Imagine this, your son or daughter, fresh out of high school, comes home and announces they are getting married. To a service member. Cue the panic. You know that marriages that start young are not guaranteed to survive, but what can you do?
Here’s one such situation. Jeff’s 18-year old daughter is getting married. To a military guy just out of boot camp. And Jeff is an ex-submariner whose family has served in the military for five generations. To put it plainly, Jeff is freaking out.
“I am being overbearing and am dumping massive amounts of information on them,” Jeff admits. “Mostly negative. With quite a bit of emotion.”
Even though Jeff thinks his future son-in-law is a good guy and respects the fact that the young man is the first in his family to enlist, Jeff is worried. He says he wants the young couple to have some kind of premarital counseling from inside the military or at least be forced to get permission from the unit commander. He says he wants the name of a program or a service that could help.
Related: What Are the Military Marriage Laws and Rules
Which would be nice. But what I think Jeff really wants -- what I think the parents of a lot of military couples want -- is to know the right words to say that would convince this young couple that now is not the time to get married. Wait. Wait. Please, wait.
“I understand what they are faced with,” wrote Jeff. “Neither of them or his mother seem to be doing anything but planning a wedding -- without planning a marriage.”

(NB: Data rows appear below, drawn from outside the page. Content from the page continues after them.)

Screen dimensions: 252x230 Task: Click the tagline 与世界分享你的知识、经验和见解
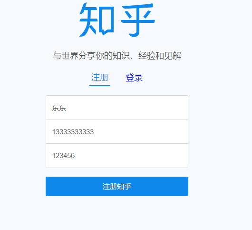pyautogui.click(x=117, y=56)
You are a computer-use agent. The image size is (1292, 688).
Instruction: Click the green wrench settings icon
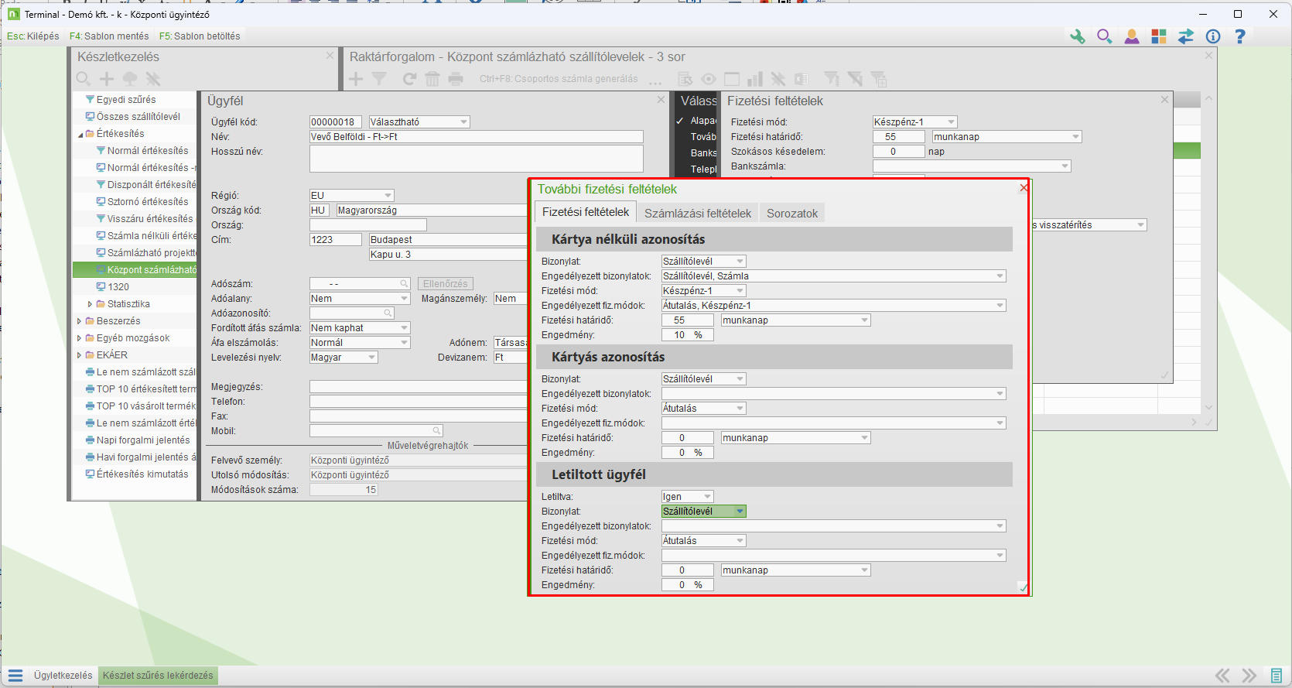click(x=1077, y=36)
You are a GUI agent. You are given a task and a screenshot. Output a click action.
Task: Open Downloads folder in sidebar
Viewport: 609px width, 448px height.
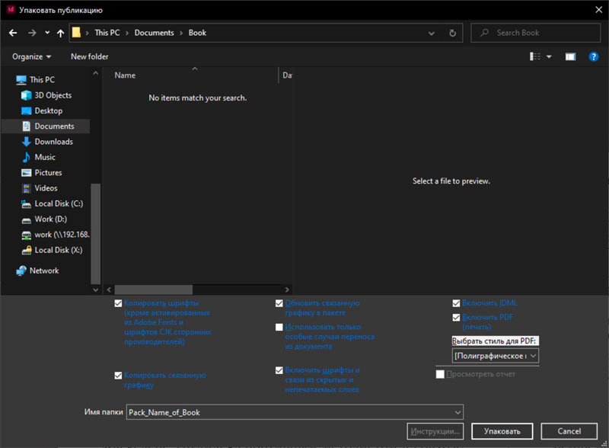53,142
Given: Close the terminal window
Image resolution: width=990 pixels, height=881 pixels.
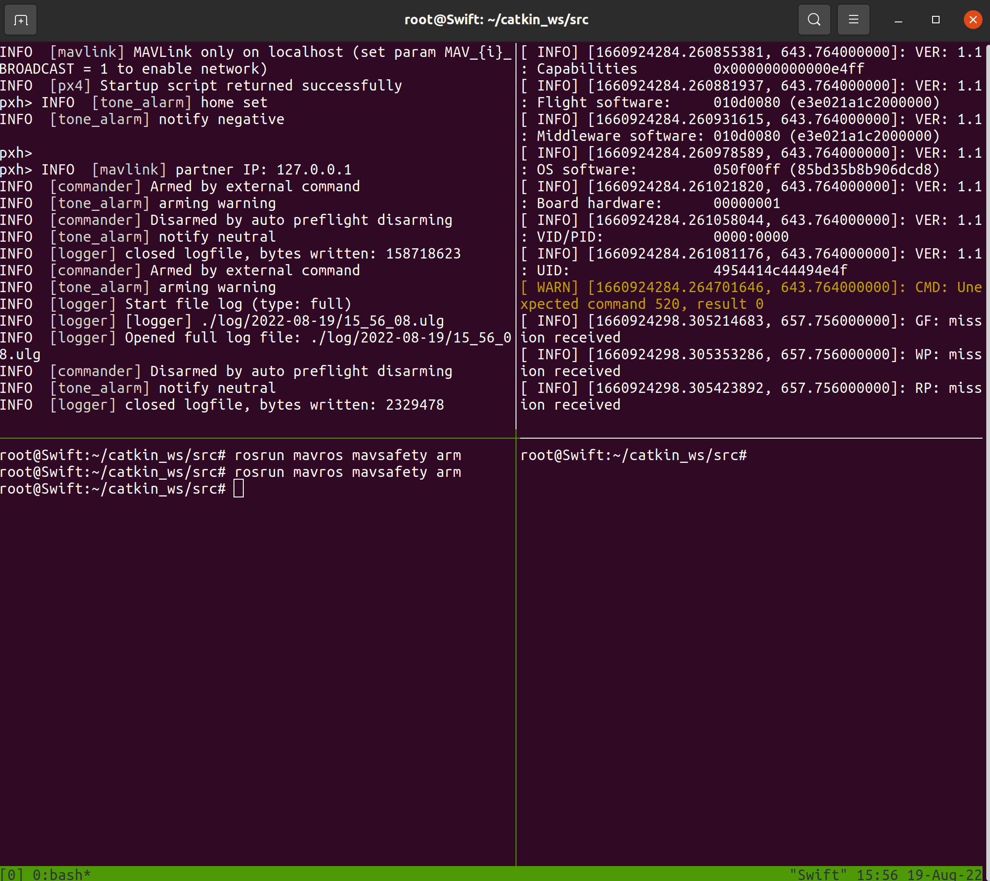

Planning a marriage. Those three words might be exactly what all military couples (regardless of their age) need to do. So Jeff is on the right track there, but I’m not sure what to tell him next. What do you think?
How can Jeff as a father get the help he wants for his daughter?
There’s a lot that goes into a marriage, military or not. But one thing is for sure, parents who push too hard run the risk of pushing their child away. Explain as many facts as you can, and then support them no matter what.
Military life never stops offering opportunities to learn about love and marriage -- even after you leave the military.